Available data —
§ §
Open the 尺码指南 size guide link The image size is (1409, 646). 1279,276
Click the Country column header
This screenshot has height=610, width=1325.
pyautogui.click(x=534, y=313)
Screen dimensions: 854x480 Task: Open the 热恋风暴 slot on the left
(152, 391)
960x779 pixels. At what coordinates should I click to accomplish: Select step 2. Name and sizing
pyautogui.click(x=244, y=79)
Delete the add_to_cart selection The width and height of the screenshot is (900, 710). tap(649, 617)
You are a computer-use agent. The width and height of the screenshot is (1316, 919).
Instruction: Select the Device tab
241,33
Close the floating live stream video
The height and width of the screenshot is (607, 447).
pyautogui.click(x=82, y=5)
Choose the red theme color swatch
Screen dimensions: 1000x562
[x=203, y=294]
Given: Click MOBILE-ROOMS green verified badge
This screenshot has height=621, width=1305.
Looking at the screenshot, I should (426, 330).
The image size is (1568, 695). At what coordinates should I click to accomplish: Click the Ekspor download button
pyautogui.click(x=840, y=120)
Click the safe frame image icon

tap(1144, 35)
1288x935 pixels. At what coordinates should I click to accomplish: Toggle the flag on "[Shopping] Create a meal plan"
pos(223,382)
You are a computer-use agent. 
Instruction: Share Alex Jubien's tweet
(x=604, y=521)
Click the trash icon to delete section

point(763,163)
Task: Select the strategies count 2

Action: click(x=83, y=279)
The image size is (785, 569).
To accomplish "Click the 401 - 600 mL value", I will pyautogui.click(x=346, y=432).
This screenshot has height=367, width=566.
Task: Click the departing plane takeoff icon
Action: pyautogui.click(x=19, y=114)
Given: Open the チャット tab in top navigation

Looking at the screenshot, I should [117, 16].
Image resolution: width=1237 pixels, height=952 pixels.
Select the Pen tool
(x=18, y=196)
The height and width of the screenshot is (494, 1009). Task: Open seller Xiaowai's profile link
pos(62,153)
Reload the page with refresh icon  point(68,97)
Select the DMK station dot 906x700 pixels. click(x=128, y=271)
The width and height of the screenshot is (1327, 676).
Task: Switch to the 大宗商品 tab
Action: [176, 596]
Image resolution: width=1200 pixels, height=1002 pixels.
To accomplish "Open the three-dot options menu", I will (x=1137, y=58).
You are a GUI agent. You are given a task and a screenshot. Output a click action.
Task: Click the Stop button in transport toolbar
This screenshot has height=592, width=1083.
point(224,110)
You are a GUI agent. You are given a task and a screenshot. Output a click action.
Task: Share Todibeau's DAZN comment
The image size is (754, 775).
§ §
What you have to do — Output every line of the listing word for word.

Reply to the exercise —
Open the 尺码指南 size guide link The image size is (1409, 646). 1279,276
Click the Country column header
This screenshot has height=610, width=1325.
pyautogui.click(x=534, y=313)
Screen dimensions: 854x480 Task: Open the 热恋风暴 slot on the left
(152, 391)
960x779 pixels. At what coordinates should I click to accomplish: Select step 2. Name and sizing
pyautogui.click(x=244, y=79)
Delete the add_to_cart selection The width and height of the screenshot is (900, 710). tap(649, 617)
You are a computer-use agent. The width and height of the screenshot is (1316, 919).
Instruction: Select the Device tab
241,33
Close the floating live stream video
The height and width of the screenshot is (607, 447).
pyautogui.click(x=82, y=5)
Choose the red theme color swatch
Screen dimensions: 1000x562
[x=203, y=294]
Given: Click MOBILE-ROOMS green verified badge
This screenshot has height=621, width=1305.
Looking at the screenshot, I should (426, 330).
The image size is (1568, 695). At what coordinates should I click to accomplish: Click the Ekspor download button
pyautogui.click(x=840, y=120)
Click the safe frame image icon

tap(1144, 35)
1288x935 pixels. At what coordinates should I click to accomplish: Toggle the flag on "[Shopping] Create a meal plan"
pos(223,382)
You are a computer-use agent. 
Instruction: Share Alex Jubien's tweet
(x=604, y=521)
Click the trash icon to delete section

point(763,163)
Task: Select the strategies count 2

Action: click(x=83, y=279)
The image size is (785, 569).
To accomplish "Click the 401 - 600 mL value", I will pyautogui.click(x=346, y=432).
This screenshot has height=367, width=566.
Task: Click the departing plane takeoff icon
Action: pyautogui.click(x=19, y=114)
Given: Open the チャット tab in top navigation

Looking at the screenshot, I should [117, 16].
Image resolution: width=1237 pixels, height=952 pixels.
Select the Pen tool
(x=18, y=196)
The height and width of the screenshot is (494, 1009). Task: Open seller Xiaowai's profile link
pos(62,153)
Reload the page with refresh icon  point(68,97)
Select the DMK station dot 906x700 pixels. click(x=128, y=271)
The width and height of the screenshot is (1327, 676).
Task: Switch to the 大宗商品 tab
Action: [176, 596]
Image resolution: width=1200 pixels, height=1002 pixels.
To accomplish "Open the three-dot options menu", I will (x=1137, y=58).
You are a GUI agent. You are given a task and a screenshot. Output a click action.
Task: Click the Stop button in transport toolbar
This screenshot has height=592, width=1083.
point(224,110)
You are a GUI agent. You are given a task and a screenshot. Output a click action.
Task: Share Todibeau's DAZN comment
The image size is (754, 775).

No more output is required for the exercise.